[Stored data]
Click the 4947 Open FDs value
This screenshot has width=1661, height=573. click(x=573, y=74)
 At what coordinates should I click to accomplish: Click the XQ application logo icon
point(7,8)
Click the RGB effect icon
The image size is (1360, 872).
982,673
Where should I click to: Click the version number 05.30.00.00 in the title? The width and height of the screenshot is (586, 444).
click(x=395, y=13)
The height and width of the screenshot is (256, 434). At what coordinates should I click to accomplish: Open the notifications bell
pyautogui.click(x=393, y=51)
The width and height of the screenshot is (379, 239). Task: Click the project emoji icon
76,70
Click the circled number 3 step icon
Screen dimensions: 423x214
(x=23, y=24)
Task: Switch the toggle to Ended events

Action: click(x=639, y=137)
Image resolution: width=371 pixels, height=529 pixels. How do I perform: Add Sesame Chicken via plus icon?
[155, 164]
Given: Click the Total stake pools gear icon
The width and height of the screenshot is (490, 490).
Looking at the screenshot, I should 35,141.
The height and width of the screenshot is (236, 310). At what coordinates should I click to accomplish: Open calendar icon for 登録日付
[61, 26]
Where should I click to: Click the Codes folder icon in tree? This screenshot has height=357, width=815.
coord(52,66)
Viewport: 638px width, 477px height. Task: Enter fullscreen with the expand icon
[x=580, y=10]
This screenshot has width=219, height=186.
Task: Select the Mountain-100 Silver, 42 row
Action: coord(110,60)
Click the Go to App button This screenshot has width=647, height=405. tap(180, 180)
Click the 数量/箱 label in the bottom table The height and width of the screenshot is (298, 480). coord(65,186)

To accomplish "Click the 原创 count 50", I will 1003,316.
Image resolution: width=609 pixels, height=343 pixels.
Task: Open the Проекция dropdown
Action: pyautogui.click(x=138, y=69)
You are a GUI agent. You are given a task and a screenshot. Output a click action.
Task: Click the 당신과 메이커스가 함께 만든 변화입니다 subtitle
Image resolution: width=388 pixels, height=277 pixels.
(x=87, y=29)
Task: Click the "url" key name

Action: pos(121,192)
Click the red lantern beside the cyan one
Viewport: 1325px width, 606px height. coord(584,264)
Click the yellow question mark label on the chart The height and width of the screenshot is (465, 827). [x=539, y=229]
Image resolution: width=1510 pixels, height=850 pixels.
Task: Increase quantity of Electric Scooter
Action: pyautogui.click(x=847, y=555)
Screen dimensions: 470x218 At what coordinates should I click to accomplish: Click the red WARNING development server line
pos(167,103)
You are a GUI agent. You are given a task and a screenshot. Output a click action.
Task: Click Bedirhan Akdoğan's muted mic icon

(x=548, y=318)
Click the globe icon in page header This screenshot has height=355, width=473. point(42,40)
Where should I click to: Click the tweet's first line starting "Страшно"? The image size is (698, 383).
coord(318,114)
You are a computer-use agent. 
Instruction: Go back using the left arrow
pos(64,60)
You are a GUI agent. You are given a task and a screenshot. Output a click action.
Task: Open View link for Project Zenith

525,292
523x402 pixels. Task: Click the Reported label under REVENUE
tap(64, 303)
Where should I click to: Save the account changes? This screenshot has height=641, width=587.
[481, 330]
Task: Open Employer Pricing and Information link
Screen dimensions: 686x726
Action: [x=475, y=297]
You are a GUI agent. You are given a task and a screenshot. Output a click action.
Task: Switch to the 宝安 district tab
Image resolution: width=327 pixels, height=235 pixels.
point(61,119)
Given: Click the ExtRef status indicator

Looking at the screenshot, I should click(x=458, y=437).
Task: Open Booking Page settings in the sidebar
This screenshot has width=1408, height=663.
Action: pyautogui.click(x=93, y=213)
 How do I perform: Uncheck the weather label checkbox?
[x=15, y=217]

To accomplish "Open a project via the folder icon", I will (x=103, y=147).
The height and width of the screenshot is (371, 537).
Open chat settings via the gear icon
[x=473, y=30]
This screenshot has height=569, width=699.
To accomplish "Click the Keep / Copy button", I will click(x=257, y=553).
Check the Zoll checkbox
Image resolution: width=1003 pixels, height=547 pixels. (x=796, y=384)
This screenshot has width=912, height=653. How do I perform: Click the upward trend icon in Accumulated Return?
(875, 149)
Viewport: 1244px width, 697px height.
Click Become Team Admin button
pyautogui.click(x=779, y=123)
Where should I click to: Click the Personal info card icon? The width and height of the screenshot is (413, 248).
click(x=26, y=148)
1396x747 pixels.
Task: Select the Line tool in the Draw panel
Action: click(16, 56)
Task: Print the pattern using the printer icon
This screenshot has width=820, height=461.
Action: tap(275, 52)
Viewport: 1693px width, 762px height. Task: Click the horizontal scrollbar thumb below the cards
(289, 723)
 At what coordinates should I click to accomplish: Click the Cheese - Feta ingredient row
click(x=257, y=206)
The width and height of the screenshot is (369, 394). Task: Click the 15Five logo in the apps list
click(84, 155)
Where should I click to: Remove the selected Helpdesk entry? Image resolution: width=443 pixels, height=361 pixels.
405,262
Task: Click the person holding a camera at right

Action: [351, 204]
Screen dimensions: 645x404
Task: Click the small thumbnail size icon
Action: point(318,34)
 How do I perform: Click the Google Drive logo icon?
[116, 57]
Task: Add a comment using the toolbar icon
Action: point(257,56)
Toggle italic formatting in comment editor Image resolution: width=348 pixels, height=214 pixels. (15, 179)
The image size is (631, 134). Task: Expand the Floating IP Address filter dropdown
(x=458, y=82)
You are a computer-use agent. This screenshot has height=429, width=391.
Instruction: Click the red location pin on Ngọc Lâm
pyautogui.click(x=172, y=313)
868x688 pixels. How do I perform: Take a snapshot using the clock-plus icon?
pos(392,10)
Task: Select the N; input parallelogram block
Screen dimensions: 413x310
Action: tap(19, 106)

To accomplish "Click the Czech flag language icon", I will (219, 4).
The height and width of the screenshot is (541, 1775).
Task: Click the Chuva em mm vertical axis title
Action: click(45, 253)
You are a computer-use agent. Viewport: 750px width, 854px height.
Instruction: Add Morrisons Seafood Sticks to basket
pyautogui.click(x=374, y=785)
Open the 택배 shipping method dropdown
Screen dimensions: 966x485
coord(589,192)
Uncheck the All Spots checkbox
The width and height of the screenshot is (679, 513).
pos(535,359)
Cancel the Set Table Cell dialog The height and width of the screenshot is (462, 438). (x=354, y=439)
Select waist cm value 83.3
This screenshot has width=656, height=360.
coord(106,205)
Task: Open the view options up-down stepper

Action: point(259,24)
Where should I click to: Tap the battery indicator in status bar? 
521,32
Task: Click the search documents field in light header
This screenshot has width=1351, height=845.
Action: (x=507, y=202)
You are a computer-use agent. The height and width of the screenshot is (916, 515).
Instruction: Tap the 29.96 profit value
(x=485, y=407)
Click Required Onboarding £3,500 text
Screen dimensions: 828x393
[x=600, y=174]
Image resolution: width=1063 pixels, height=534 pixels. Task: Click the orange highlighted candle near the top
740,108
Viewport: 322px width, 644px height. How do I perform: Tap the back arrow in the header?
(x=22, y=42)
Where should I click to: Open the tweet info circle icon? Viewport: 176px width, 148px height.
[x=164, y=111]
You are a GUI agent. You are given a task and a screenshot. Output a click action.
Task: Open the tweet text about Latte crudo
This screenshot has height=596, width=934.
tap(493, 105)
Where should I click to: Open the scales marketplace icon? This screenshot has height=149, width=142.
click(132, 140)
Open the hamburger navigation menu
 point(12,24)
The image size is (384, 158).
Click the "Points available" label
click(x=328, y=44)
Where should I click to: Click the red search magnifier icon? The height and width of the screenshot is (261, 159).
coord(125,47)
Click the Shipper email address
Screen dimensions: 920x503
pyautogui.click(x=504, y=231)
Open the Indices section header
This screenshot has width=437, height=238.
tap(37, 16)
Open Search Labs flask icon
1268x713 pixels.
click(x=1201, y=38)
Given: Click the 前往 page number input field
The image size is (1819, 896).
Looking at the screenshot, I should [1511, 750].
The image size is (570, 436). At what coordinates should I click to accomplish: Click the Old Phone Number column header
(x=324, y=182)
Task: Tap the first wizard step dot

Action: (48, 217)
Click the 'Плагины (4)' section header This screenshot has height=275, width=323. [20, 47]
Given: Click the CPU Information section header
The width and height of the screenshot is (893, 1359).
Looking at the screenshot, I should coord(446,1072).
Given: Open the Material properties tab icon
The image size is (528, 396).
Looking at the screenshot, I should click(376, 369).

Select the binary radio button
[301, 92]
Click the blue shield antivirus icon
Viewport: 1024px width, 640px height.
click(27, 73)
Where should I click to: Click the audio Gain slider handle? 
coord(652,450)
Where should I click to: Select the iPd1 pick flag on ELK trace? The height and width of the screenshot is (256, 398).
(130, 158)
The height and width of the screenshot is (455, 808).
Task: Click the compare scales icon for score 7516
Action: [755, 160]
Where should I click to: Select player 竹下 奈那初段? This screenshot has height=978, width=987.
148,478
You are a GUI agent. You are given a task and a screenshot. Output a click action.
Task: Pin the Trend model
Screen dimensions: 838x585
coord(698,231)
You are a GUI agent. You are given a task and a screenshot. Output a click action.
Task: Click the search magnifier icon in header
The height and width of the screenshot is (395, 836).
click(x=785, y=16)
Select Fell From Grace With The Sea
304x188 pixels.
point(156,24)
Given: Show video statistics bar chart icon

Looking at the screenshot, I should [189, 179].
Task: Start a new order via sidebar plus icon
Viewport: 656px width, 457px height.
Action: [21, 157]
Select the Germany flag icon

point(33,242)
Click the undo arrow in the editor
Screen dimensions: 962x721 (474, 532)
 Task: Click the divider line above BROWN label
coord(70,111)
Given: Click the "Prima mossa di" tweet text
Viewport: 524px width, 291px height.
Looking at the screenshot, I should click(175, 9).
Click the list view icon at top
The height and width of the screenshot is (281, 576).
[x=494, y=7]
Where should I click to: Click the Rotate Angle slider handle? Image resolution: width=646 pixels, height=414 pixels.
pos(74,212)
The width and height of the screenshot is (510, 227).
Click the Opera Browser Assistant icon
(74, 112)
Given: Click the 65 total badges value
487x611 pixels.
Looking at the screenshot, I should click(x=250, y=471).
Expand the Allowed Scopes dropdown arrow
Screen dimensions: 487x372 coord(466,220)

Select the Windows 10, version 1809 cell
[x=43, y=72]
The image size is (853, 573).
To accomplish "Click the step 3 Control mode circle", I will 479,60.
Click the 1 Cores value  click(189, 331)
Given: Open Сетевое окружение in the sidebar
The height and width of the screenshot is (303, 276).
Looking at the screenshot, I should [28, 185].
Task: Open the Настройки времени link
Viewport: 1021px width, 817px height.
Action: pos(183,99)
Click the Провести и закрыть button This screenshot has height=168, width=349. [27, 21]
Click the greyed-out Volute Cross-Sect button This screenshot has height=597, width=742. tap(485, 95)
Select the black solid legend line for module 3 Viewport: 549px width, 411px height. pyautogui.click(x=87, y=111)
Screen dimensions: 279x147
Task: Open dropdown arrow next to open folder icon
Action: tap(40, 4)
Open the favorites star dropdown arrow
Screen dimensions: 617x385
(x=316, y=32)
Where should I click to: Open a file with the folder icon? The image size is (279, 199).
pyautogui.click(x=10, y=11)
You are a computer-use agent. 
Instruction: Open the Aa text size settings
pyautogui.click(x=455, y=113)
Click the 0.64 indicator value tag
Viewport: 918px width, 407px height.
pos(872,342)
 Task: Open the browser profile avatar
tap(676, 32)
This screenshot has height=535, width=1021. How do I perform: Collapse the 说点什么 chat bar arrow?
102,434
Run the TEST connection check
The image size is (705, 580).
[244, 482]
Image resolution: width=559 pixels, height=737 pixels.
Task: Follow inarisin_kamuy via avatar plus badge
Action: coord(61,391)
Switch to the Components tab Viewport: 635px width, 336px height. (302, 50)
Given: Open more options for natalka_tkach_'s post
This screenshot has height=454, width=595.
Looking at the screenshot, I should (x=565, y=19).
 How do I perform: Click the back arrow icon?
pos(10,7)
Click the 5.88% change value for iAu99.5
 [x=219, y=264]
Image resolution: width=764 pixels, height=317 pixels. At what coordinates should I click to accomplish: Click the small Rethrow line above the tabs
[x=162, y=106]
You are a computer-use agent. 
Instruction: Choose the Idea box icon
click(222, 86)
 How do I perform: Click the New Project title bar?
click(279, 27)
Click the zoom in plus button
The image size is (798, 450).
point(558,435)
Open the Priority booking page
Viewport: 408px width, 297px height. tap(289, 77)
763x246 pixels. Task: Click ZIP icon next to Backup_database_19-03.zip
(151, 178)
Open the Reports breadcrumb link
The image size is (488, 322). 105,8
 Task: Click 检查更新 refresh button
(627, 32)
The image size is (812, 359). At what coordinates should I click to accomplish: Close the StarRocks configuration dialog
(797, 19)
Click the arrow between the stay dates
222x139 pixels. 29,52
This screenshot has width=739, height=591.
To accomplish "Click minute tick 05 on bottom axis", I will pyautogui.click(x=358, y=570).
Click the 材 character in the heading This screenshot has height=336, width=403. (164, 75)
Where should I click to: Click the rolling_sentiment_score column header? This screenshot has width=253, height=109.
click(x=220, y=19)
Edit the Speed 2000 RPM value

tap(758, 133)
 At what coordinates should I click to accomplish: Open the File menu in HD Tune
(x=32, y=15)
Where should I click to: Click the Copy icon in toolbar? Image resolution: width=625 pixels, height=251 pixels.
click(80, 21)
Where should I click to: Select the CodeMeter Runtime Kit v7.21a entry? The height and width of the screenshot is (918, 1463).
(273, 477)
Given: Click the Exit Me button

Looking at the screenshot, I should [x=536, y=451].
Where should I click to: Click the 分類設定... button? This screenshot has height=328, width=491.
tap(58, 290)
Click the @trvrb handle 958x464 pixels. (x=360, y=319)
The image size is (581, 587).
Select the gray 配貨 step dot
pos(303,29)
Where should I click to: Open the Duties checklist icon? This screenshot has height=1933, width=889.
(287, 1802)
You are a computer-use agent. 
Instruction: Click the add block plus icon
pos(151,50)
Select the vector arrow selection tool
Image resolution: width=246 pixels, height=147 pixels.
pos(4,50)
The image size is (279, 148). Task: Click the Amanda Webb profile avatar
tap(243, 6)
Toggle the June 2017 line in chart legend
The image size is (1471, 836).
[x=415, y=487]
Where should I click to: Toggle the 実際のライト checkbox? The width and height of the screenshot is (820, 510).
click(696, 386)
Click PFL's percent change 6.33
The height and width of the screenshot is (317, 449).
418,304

WORK REQUIRED:
Working from the entries above, return all lines that contain "field".

RESPONSE TO THE TASK:
Task: Click the search documents field in light header
Given: Click the 前往 page number input field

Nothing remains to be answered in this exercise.